Output only the line that contains "Home (872, 84)" and the lines after it, all verbatim, through the last one below.

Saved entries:
========================================================================

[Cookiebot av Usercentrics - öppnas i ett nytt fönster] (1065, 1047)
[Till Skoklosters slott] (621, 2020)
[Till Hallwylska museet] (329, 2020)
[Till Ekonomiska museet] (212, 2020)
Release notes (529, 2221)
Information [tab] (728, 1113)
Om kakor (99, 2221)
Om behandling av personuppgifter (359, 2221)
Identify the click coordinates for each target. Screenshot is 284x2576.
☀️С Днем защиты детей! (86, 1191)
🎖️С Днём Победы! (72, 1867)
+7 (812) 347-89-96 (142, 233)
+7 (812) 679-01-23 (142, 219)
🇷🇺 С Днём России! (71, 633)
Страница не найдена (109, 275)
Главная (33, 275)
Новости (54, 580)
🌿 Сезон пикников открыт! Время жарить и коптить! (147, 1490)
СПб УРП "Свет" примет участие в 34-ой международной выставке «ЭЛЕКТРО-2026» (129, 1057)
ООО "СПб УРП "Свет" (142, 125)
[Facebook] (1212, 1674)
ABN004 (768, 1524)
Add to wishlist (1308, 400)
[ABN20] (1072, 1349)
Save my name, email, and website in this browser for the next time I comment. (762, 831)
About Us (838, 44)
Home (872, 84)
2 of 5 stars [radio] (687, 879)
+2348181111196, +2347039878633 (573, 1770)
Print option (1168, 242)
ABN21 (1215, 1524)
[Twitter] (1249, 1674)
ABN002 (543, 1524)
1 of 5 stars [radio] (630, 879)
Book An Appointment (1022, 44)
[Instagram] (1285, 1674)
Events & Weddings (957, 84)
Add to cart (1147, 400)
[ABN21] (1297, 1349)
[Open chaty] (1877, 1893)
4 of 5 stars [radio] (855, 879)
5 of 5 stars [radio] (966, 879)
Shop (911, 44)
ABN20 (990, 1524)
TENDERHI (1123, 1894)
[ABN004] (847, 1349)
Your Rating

========================================================================

* _Result below_
Home (872, 84)
2 of 5 stars [radio] (687, 879)
+2348181111196, +2347039878633 (573, 1770)
Print option (1168, 242)
ABN21 (1215, 1524)
[Twitter] (1249, 1674)
ABN002 (543, 1524)
1 of 5 stars [radio] (630, 879)
Book An Appointment (1022, 44)
[Instagram] (1285, 1674)
Events & Weddings (957, 84)
Add to cart (1147, 400)
[ABN21] (1297, 1349)
[Open chaty] (1877, 1893)
4 of 5 stars [radio] (855, 879)
5 of 5 stars [radio] (966, 879)
Shop (911, 44)
ABN20 (990, 1524)
TENDERHI (1123, 1894)
[ABN004] (847, 1349)
Your Rating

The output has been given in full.